Every time I drink a glass of water, I must ask myself how old this water must be. It has been here since God created this universe. Did God send it to earth from some dying star? Where did it come from? Eureka, I believe I have come up with an interesting thought while reading a High German novel by Rebecca Gable’. The oldest drink in the universe, and God, our Lord and Savior, made it. I do hope you will join me in this topic.
As my name is not Baron Victor von Frankenstein, I assure you this will be a Thriller better than any other yet!
Post Scriptum: I was once in Frankenstein, Germany. Really and a ruined castle is there too!

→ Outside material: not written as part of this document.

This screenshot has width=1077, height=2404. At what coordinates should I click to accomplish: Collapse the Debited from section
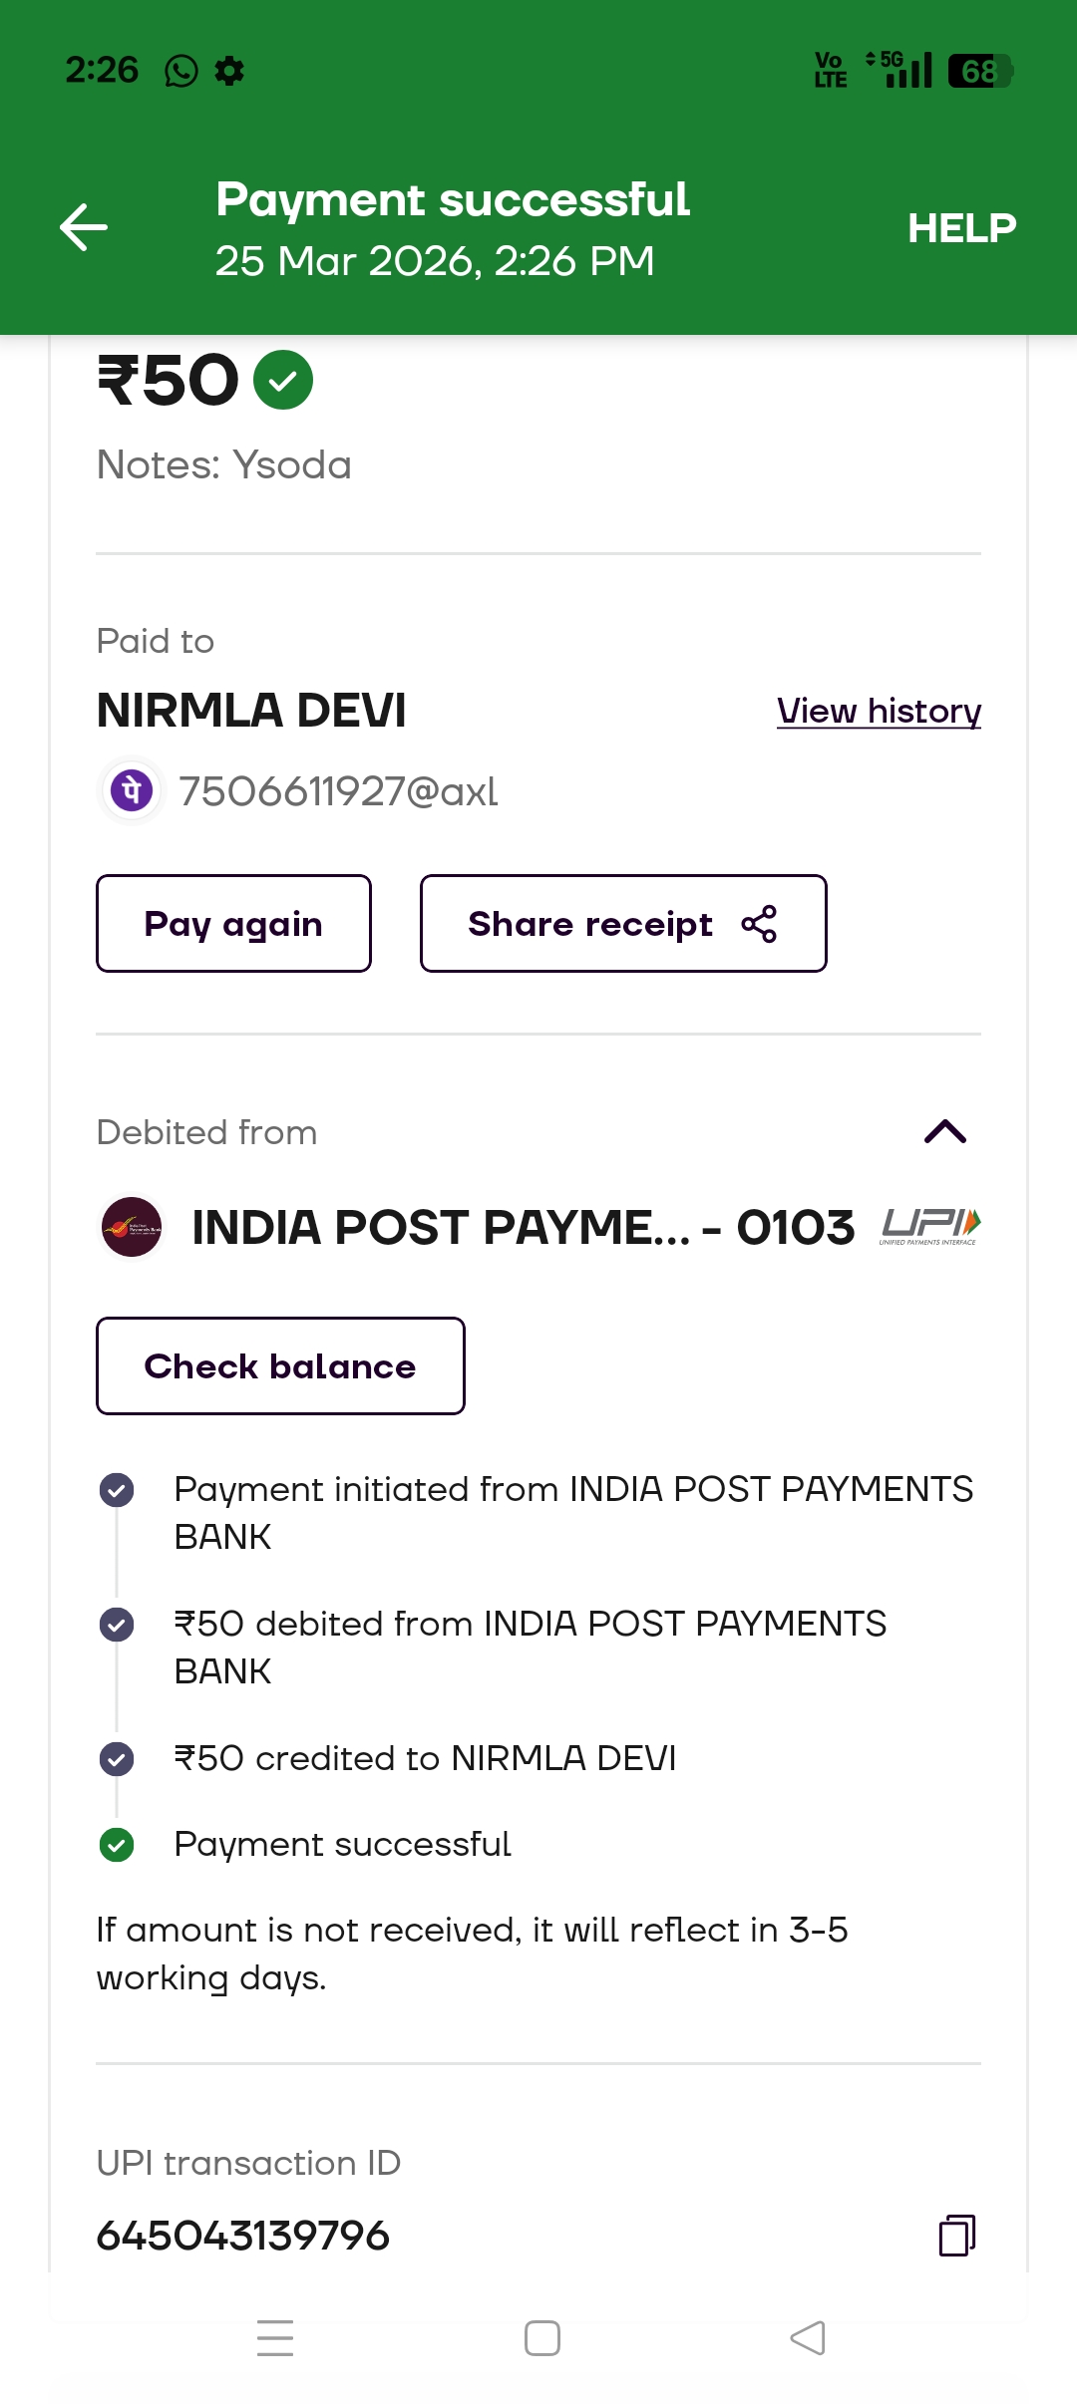click(945, 1132)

Actually, Henry, some of the water molecules in that last glass of water you drank would have only been milli-seconds old (the equilibrium between H and OH ions dissociating and reassociating again). Some of it would be newly minted water from all the reactions happening all over the earth (any combustion, whether from a car engine, a forest fire, or your body burning your lunch). So that’s a lot of water mixed into the hydrosphere that isn’t that old at all. And other water molecules are “destroyed” by being used up in other reactions (photosynthesis). So it isn’t a static situation where the earth got x amount of water all in the past which it has been stuck with ever since. But many of those “original” water molecules would surely still be around from those deep eons of time, and that is rather fun to think about. I’ve wondered how long a time it would take for a given puddle of water, if it were allowed to entirely evaporate to become evenly dispersed throughout the hydrosphere. A month? year? ever? I guess deep ocean waters can actually take thousands of years to get mixed in with upper waters, so that makes it sound like some water molecules get to “hang out” in their special niches for millennia unmolested. So if I put a drop of red food coloring in the ocean at one point, I shouldn’t expect that drop to be evenly dispersed through the oceans in anything close to my lifetime.